>> START Working data
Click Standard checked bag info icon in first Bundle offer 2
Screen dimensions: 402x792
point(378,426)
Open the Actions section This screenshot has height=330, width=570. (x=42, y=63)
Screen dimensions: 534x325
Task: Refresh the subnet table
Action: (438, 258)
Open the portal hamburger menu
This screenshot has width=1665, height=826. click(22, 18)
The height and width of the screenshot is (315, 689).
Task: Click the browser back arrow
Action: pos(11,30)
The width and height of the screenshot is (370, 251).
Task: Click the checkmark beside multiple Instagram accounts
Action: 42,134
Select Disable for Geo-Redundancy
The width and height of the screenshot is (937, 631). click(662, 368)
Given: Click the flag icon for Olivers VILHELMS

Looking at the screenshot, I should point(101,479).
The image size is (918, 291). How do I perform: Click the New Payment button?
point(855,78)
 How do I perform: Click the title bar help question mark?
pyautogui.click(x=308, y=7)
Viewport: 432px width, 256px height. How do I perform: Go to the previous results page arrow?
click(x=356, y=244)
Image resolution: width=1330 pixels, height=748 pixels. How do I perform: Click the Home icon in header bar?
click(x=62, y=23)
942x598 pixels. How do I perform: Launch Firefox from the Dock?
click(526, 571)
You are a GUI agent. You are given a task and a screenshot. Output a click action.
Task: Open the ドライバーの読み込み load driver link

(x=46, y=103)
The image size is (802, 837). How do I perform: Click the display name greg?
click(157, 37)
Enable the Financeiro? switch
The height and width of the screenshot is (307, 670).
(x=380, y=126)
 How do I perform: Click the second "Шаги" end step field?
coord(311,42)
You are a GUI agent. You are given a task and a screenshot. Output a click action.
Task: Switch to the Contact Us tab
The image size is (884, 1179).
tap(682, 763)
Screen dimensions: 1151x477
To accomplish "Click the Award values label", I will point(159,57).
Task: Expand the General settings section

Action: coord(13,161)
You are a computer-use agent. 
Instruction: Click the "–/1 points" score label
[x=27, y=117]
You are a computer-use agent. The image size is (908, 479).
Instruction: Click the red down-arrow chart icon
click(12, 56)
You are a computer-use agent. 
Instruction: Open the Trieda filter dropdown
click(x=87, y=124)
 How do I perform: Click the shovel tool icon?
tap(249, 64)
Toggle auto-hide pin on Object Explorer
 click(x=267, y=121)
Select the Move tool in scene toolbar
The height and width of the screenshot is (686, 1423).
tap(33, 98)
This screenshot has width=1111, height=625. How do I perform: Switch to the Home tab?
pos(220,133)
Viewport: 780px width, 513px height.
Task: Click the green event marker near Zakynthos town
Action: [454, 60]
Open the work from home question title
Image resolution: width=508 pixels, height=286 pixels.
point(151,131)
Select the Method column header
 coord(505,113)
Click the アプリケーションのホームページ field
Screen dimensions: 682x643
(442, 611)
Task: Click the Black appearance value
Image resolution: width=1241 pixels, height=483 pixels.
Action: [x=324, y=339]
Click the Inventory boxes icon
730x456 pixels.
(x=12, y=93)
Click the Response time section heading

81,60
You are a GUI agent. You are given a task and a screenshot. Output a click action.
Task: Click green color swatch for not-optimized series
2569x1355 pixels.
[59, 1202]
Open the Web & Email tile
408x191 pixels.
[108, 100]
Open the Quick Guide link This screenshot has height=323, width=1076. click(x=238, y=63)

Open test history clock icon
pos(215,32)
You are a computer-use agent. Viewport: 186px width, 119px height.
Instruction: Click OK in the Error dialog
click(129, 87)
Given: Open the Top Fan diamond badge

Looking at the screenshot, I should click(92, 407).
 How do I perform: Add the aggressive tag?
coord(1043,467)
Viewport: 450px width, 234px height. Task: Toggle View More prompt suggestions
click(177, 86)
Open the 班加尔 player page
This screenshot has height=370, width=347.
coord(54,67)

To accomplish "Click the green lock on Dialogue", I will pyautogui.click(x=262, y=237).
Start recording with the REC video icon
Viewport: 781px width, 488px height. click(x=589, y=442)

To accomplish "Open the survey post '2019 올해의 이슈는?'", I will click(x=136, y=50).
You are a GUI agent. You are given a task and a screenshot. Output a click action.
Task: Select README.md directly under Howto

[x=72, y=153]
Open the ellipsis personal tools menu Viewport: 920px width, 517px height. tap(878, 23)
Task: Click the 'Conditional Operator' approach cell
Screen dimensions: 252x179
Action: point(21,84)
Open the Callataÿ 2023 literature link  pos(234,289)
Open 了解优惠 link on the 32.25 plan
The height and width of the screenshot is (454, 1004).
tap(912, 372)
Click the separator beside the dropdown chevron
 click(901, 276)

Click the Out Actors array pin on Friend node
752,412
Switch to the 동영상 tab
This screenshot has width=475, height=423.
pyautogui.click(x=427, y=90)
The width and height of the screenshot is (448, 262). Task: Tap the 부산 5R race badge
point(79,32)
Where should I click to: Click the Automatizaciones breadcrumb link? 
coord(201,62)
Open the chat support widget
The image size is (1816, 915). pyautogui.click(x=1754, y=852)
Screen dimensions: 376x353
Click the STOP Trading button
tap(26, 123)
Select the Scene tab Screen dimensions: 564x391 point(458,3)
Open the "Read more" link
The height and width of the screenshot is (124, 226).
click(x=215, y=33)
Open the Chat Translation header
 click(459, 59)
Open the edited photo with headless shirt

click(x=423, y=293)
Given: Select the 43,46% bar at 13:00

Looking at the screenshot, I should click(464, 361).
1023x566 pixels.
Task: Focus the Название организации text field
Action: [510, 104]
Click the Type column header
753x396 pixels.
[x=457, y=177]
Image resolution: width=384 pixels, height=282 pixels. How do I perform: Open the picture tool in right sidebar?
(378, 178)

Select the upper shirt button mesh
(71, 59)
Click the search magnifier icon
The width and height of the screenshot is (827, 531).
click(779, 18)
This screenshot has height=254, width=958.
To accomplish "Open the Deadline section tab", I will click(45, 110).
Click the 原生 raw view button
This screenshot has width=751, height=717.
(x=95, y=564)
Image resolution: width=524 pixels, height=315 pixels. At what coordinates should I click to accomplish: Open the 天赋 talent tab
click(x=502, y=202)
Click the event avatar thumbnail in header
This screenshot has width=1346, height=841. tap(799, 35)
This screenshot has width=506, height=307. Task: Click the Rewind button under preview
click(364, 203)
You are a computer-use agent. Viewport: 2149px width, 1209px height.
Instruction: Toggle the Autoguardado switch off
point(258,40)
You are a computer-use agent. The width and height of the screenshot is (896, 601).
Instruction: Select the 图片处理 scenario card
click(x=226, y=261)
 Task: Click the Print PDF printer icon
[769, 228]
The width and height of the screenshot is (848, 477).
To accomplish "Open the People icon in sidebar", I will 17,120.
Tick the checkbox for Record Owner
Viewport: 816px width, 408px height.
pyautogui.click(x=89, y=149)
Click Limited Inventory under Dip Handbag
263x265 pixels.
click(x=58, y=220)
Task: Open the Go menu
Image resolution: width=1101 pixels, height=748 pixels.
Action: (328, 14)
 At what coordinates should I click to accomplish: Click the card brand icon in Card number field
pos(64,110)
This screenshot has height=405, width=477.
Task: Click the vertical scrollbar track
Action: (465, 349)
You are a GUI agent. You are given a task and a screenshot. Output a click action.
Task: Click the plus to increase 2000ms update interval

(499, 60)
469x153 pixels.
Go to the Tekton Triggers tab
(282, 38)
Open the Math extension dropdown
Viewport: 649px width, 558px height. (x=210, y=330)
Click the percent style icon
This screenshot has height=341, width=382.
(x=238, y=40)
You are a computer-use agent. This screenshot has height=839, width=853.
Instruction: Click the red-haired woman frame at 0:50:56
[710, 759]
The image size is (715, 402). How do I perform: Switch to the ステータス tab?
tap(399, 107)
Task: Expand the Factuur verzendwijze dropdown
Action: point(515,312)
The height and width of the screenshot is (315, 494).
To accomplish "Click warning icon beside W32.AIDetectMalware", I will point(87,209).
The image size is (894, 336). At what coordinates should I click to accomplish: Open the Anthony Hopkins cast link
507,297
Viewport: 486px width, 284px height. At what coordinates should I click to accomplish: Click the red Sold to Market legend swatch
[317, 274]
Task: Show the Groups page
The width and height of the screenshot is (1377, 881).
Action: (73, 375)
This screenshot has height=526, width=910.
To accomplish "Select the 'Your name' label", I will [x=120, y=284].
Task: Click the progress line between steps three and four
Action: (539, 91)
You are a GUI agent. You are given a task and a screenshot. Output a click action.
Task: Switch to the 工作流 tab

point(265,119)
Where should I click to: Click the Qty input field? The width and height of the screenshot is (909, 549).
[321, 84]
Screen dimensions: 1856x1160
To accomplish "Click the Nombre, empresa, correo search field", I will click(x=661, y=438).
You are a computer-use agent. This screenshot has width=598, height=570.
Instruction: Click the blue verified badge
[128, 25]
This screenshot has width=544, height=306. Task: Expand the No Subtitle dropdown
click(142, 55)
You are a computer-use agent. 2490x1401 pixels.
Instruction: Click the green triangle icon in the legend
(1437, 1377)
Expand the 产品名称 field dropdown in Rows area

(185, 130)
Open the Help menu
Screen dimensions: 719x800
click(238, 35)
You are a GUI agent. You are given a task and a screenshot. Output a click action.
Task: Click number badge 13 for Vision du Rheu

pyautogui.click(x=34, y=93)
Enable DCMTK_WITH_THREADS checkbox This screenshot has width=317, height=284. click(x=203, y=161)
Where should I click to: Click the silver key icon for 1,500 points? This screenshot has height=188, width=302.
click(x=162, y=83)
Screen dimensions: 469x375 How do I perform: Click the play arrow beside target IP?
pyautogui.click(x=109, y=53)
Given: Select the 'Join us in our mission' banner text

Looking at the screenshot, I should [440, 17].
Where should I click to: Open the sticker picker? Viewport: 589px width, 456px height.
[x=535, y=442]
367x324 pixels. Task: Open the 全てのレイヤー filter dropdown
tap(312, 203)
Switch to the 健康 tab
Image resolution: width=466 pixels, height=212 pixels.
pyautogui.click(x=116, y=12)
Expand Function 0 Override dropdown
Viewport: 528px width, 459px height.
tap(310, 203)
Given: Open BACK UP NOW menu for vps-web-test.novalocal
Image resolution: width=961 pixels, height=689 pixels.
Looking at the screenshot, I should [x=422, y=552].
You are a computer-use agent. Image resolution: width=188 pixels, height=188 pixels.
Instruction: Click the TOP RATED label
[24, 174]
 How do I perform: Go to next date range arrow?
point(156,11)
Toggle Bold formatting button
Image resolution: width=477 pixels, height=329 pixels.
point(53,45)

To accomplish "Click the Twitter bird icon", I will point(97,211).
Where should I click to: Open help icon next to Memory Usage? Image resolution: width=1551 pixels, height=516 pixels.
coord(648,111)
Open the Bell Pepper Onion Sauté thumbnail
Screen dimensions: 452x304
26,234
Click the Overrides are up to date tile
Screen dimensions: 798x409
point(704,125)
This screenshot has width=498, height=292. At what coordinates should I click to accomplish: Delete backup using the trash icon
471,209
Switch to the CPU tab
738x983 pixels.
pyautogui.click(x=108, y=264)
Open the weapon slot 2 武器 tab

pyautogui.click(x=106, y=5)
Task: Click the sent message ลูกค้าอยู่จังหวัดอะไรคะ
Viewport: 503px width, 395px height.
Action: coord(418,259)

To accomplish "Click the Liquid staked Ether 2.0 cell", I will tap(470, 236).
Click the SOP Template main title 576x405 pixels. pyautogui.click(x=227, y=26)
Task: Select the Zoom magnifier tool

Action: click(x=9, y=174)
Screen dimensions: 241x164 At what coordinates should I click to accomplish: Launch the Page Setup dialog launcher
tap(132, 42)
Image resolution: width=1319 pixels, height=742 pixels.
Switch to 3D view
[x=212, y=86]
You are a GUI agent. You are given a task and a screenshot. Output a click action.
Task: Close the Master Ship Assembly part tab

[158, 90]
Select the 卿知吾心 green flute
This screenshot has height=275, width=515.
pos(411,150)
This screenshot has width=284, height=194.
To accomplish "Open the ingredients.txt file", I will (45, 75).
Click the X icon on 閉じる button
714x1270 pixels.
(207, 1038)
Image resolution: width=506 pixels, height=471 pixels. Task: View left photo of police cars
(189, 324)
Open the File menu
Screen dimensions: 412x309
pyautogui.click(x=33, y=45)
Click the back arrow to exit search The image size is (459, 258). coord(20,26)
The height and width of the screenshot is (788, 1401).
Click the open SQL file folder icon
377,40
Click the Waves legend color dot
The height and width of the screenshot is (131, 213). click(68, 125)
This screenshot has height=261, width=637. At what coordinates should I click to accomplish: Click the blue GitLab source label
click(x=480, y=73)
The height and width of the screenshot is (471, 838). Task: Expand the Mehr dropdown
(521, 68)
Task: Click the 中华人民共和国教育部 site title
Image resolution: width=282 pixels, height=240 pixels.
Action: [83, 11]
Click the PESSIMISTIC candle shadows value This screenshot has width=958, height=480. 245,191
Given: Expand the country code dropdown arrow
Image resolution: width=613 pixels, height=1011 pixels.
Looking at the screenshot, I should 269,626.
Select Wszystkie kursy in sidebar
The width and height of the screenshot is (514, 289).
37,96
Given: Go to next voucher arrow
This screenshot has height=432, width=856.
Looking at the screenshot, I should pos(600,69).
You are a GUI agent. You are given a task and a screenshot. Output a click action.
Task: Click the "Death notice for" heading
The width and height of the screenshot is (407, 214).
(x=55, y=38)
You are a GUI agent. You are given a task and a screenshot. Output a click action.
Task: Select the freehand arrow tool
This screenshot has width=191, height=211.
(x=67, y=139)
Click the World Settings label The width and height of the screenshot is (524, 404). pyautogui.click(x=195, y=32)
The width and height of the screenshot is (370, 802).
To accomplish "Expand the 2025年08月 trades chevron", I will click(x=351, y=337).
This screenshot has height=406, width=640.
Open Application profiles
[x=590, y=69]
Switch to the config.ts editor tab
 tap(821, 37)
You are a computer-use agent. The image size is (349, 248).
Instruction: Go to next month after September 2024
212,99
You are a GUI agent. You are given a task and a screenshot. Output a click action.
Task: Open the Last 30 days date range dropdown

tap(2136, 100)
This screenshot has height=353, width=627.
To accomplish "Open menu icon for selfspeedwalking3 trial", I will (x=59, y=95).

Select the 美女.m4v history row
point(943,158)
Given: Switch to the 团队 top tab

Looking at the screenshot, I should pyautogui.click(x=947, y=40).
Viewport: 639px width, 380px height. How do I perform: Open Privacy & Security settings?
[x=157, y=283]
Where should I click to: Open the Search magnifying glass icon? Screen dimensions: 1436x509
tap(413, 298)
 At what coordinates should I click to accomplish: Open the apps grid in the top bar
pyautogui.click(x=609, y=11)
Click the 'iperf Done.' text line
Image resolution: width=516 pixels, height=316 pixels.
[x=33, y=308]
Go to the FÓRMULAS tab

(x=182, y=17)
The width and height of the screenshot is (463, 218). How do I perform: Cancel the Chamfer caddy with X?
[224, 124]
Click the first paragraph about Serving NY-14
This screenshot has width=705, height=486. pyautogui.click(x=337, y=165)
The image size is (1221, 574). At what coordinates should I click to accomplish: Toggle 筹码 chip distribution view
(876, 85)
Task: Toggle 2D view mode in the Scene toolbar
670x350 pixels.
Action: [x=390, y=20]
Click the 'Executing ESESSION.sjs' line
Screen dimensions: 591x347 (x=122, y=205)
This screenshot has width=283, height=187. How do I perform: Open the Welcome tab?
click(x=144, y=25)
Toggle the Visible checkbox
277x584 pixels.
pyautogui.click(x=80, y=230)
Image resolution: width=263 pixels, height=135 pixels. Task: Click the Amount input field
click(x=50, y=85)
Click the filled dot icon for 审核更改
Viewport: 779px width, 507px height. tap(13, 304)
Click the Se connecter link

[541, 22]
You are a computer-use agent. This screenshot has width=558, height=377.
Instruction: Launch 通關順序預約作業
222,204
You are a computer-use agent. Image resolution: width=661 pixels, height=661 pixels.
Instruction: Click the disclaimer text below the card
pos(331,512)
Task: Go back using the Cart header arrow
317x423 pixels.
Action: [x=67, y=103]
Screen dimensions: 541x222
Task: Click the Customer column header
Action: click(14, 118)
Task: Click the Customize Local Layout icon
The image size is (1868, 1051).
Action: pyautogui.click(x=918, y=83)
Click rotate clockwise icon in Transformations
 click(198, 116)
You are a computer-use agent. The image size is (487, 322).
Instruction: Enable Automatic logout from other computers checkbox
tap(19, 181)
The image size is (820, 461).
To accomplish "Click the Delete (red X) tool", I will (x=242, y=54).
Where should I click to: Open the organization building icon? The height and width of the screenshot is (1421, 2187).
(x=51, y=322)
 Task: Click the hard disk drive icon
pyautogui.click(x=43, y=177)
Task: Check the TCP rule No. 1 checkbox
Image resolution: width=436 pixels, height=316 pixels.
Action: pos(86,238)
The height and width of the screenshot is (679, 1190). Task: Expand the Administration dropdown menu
>> END Working data
[Problem to work on]
Give the records as a numbered list with blank lines left out, beginning at the line that contains "Click the X icon on 閉じる button" and stopping after the line that contains "Click the World".

[Expected output]
1. Click the X icon on 閉じる button
2. 714x1270 pixels.
3. (207, 1038)
4. Image resolution: width=506 pixels, height=471 pixels. Task: View left photo of police cars
5. (189, 324)
6. Open the File menu
7. Screen dimensions: 412x309
8. pyautogui.click(x=33, y=45)
9. Click the back arrow to exit search The image size is (459, 258). coord(20,26)
10. The height and width of the screenshot is (788, 1401).
11. Click the open SQL file folder icon
12. 377,40
13. Click the Waves legend color dot
14. The height and width of the screenshot is (131, 213). click(68, 125)
15. This screenshot has height=261, width=637. At what coordinates should I click to accomplish: Click the blue GitLab source label
16. click(x=480, y=73)
17. The height and width of the screenshot is (471, 838). Task: Expand the Mehr dropdown
18. (521, 68)
19. Task: Click the 中华人民共和国教育部 site title
20. Image resolution: width=282 pixels, height=240 pixels.
21. Action: [83, 11]
22. Click the PESSIMISTIC candle shadows value This screenshot has width=958, height=480. 245,191
23. Given: Expand the country code dropdown arrow
24. Image resolution: width=613 pixels, height=1011 pixels.
25. Looking at the screenshot, I should 269,626.
26. Select Wszystkie kursy in sidebar
27. The width and height of the screenshot is (514, 289).
28. 37,96
29. Given: Go to next voucher arrow
30. This screenshot has height=432, width=856.
31. Looking at the screenshot, I should pos(600,69).
32. You are a GUI agent. You are given a task and a screenshot. Output a click action.
33. Task: Click the "Death notice for" heading
34. The width and height of the screenshot is (407, 214).
35. (x=55, y=38)
36. You are a GUI agent. You are given a task and a screenshot. Output a click action.
37. Task: Select the freehand arrow tool
38. This screenshot has width=191, height=211.
39. (x=67, y=139)
40. Click the World Settings label The width and height of the screenshot is (524, 404). pyautogui.click(x=195, y=32)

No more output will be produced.